*** Study text ***

*The development of diabetes is one such unanticipated harm found in a recent large study and it seems likely therefore that this applies to the data above, although this is a best guess.
Source: Thavendiranathan P. Primary prevention of cardiovascular disease with statin therapy. Arch Int Med. 2006; 166: 2307-13.
CTT Collaborators. Efﬁcacy and safety of cholesterol-lowering treatment: prospective meta-analysis of data from 90 056 participants in 14 randomised trials of statins. Lancet. 2005; 366: 1267-1278.
Ridker et al. Rosuvastatin to prevent vascular events in men and women with elevated c-reactive protein. NEJM. 2008; 359(21): 2195-2207.
Efficacy Endpoints: Death, heart attacks, strokes
Harm Endpoints: Rhabdomyolysis (muscle breakdown), cancer, diabetes
Narrative: Statin medications are aimed at an enzyme in the cholesterol production pathway, and are therefore intended to reduce cholesterol. In some patients elevated cholesterol plays a role in the development of coronary artery disease and heart attacks, so the drugs are intended to reduce the chance of death by reducing heart attacks and strokes.

*** End of Study text ***

--- Activities ---
A – Retype the statin text word for word, everything from "Source: Thavendiranathan P." down to "2005; 366: 1267-1278.".
B – Write what comes next in the statin text, picking up after its final sentence.

*** Data section ***

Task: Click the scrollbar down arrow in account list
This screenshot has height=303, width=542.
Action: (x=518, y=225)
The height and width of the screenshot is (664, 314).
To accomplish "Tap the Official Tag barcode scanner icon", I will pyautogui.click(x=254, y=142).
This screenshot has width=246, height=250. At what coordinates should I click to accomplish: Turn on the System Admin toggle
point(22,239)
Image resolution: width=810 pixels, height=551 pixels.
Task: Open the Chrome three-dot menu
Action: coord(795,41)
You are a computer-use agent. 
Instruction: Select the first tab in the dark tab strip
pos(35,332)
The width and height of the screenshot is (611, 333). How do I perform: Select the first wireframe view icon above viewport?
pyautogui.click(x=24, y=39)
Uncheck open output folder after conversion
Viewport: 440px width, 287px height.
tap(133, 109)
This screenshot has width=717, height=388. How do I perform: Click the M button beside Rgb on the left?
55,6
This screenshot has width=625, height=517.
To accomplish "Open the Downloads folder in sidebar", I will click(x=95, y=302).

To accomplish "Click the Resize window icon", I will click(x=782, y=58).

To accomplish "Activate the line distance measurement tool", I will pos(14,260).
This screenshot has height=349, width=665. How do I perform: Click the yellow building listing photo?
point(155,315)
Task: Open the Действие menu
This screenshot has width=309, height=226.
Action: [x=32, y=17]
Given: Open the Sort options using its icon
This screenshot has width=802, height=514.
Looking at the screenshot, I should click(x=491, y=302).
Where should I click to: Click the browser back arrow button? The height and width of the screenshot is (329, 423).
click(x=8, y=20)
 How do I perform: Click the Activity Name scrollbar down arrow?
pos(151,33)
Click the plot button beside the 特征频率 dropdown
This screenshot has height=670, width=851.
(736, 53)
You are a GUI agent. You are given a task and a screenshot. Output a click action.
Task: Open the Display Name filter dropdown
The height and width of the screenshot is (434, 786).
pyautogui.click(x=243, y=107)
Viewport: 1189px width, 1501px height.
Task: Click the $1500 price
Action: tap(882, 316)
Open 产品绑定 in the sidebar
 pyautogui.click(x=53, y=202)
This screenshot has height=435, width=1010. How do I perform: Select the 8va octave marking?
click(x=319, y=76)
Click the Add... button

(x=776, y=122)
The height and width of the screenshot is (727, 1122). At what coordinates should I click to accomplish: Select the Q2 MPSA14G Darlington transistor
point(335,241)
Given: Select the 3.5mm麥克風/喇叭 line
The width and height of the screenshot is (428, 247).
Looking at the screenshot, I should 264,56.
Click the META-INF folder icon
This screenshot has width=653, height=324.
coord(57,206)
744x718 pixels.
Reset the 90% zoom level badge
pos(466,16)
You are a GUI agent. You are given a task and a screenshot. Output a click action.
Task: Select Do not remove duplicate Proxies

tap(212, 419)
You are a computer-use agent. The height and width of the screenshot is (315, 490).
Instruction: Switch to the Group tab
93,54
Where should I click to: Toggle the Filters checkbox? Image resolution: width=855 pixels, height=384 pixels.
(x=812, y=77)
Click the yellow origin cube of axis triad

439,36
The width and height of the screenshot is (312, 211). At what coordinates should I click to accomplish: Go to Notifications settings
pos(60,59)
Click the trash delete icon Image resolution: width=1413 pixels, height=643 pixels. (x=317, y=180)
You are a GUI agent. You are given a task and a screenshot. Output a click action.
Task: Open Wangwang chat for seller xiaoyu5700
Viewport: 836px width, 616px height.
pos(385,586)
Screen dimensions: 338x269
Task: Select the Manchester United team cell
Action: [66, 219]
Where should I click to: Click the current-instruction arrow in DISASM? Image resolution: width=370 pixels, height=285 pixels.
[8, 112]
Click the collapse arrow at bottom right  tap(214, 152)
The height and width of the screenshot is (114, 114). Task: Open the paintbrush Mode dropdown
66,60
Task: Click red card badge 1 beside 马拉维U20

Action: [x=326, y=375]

*** End of Data section ***

--- Answer list ---
A –
Source: Thavendiranathan P. Primary prevention of cardiovascular disease with statin therapy. Arch Int Med. 2006; 166: 2307-13.
CTT Collaborators. Efﬁcacy and safety of cholesterol-lowering treatment: prospective meta-analysis of data from 90 056 participants in 14 randomised trials of statins. Lancet. 2005; 366: 1267-1278.

B –
These data examine the effect of statins for people who have known heart disease or a history of stroke. The effectiveness of the statins is fairly consistent across studies in this group—they lower cholesterol in most people who took them. A few people will also avoid a heart attack or stroke by virtue of this change. After 5 years of daily statin therapy study subjects achieved a 1.2% lower chance of death, a 2.6% lower chance of heart attack, and a 0.8% lower chance of stroke. As a public health measure, this suggests that statins may have an identifiable effect, because while the chances of any one individual being affected are small (19 out of 20 people who took the drugs for five years saw no effect), when one million people take them roughly 45,000 people saw some benefit, while another 6,000 may see a harm.
Caveats: The raw numbers of 270 and 216 new onset diabetes cases from 24 months of exposure to a statin and a placebo (respectively) can be extrapolated, assuming that increased diabetes risk is likely to continue linearly with exposure. This yields 675 and 540 cases at 5 years. Combining these numbers with the AFCAPS numbers yields a relative risk of 1.22 for development of diabetes (not 1.18 as reported by Cochrane, and NOT 1.81 as we had erroneously reported in an earlier version of this review, which also led to an erroneously low NNH of 50). This updated relative risk increase of 1.22% translates to an absolute risk of 1.12%, or 1 in 89.
This may, however, be flawed in its assumption of a linear increase. Perhaps the increase in diabetes risk is frontloaded, and does not rise above that found at two years. In this case the risk increase would be 1.18 as suggested by the Cochrane group, and the absolute risk increase in this case would be 0.43%, or 1 in 233. The answer likely lies between 0.4% and 1.5%, and we have chosen what we believe to be a conservative estimate of 1% as a midway point in this credible interval.